Effects of healthy aging on human primary visual cortex

Abstract

Aging often results in reduced visual acuity from changes in both the eye and neural circuits [1-4]. In normally aging subjects, primary visual cortex has been shown to have reduced responses to visual stimulation [5]. It is not known, however, to what extent aging affects visual field representations and population receptive sizes in human primary visual cortex. Here we use functional MRI (fMRI) and population receptive field (pRF) modeling [6] to measure angular and eccentric retinotopic representations and population receptive fields in primary visual cortex in healthy aging subjects ages 57 - 70 and in healthy young volunteers ages 24 - 36 (n = 9). Retinotopic stimuli consisted of black and white, drifting checkerboards comprising moving bars 11 deg in radius. Primary visual cortex (V1) was clearly identifiable along the calcarine sulcus in all hemispheres. There was a significant decrease in the surface area of V1 from 0 to 3 deg eccentricity in the aging subjects with respect to the young subjects (p = 0.039).
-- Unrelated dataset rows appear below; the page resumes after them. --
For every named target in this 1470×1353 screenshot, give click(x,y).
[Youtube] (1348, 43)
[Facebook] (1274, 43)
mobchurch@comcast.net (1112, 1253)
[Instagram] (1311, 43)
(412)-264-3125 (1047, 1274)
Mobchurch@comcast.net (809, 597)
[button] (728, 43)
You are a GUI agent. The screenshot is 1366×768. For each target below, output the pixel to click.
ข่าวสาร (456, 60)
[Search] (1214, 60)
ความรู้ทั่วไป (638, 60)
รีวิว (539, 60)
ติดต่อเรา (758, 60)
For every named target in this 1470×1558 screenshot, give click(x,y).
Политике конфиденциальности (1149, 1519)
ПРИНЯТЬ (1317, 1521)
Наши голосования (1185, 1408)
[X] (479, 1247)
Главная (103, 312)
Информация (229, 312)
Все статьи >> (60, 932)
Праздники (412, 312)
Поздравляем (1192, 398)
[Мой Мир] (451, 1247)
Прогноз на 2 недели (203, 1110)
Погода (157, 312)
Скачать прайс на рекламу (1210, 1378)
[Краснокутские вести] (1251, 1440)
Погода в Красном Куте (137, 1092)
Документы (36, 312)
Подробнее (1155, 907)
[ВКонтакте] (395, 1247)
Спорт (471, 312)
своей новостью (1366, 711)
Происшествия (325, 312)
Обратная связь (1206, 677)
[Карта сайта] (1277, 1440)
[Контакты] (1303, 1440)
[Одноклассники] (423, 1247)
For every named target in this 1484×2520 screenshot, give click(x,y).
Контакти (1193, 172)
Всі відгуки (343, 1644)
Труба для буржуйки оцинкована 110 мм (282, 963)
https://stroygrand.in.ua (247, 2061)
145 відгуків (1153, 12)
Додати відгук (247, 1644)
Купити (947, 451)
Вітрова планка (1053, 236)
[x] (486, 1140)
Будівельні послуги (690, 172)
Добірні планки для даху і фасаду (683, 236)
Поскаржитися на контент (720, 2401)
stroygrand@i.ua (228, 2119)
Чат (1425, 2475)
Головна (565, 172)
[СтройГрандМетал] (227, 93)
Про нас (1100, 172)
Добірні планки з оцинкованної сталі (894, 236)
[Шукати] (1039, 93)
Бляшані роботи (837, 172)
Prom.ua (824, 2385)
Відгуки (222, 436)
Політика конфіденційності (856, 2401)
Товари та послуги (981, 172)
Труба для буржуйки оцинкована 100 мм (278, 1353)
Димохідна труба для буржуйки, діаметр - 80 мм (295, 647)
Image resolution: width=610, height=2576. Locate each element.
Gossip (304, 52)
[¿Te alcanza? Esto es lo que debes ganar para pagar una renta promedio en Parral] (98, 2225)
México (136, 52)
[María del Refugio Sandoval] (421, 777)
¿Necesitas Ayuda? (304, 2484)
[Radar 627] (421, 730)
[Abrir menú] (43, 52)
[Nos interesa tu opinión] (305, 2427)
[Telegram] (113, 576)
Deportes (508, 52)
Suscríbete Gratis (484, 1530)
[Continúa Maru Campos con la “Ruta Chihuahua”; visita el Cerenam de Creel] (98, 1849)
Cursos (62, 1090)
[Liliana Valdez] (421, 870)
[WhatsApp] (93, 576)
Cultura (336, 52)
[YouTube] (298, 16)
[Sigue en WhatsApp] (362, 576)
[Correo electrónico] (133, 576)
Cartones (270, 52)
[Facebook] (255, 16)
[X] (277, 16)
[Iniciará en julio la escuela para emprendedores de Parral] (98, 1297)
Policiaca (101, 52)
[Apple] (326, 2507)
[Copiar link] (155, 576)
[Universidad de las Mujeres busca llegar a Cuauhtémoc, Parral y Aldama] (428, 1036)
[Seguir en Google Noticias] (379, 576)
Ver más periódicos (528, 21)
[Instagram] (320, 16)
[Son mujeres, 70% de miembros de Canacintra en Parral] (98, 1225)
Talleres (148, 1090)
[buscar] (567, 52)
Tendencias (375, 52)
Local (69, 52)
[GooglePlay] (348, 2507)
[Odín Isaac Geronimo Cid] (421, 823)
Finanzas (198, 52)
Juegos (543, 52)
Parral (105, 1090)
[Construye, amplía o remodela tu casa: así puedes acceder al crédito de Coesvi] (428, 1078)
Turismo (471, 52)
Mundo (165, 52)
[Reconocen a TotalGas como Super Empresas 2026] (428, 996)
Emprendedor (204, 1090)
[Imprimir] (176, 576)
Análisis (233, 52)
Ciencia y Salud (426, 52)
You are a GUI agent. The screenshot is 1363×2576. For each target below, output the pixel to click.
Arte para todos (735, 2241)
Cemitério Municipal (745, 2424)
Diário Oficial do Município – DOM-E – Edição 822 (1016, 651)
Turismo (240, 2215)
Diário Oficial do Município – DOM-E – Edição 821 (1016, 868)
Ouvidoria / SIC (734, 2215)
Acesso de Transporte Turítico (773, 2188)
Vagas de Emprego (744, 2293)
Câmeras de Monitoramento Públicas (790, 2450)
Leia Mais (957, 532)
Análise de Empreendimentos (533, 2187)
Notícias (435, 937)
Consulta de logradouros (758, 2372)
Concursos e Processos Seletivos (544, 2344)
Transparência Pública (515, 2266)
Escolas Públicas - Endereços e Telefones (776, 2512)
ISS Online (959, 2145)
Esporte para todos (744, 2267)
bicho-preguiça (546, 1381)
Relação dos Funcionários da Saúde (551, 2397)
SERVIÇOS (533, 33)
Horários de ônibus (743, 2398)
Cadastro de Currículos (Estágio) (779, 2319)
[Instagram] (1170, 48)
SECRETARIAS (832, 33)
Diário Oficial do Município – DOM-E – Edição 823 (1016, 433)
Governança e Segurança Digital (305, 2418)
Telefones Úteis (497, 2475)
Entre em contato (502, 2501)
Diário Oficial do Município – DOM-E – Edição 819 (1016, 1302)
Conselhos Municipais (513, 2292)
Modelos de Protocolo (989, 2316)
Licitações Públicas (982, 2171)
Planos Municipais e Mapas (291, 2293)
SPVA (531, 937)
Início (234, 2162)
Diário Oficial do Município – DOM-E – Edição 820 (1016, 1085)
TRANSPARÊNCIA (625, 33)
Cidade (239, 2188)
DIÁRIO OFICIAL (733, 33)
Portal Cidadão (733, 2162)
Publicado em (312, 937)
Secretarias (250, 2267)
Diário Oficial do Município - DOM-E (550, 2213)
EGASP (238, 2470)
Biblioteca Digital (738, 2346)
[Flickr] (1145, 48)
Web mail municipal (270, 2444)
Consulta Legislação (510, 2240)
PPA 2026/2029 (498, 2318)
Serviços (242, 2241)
The coherence of the fMRI% BOLD modulation was significantly decreased in the aging subjects compared to the young subjects in the more peripheral eccentricity band from 7 to 10 deg (p = 0.029). Finally, pRF sizes were significantly increased within the 0 to 3 deg foveal representation of V1 in the aging subjects compared to the young subjects (p = 0.019). Understanding the extent of changes that occur in primary visual cortex during normal aging is essential both for understanding the normal aging process and for comparisons of healthy, aging subjects with aging patients suffering from age-related visual and cortical disorders.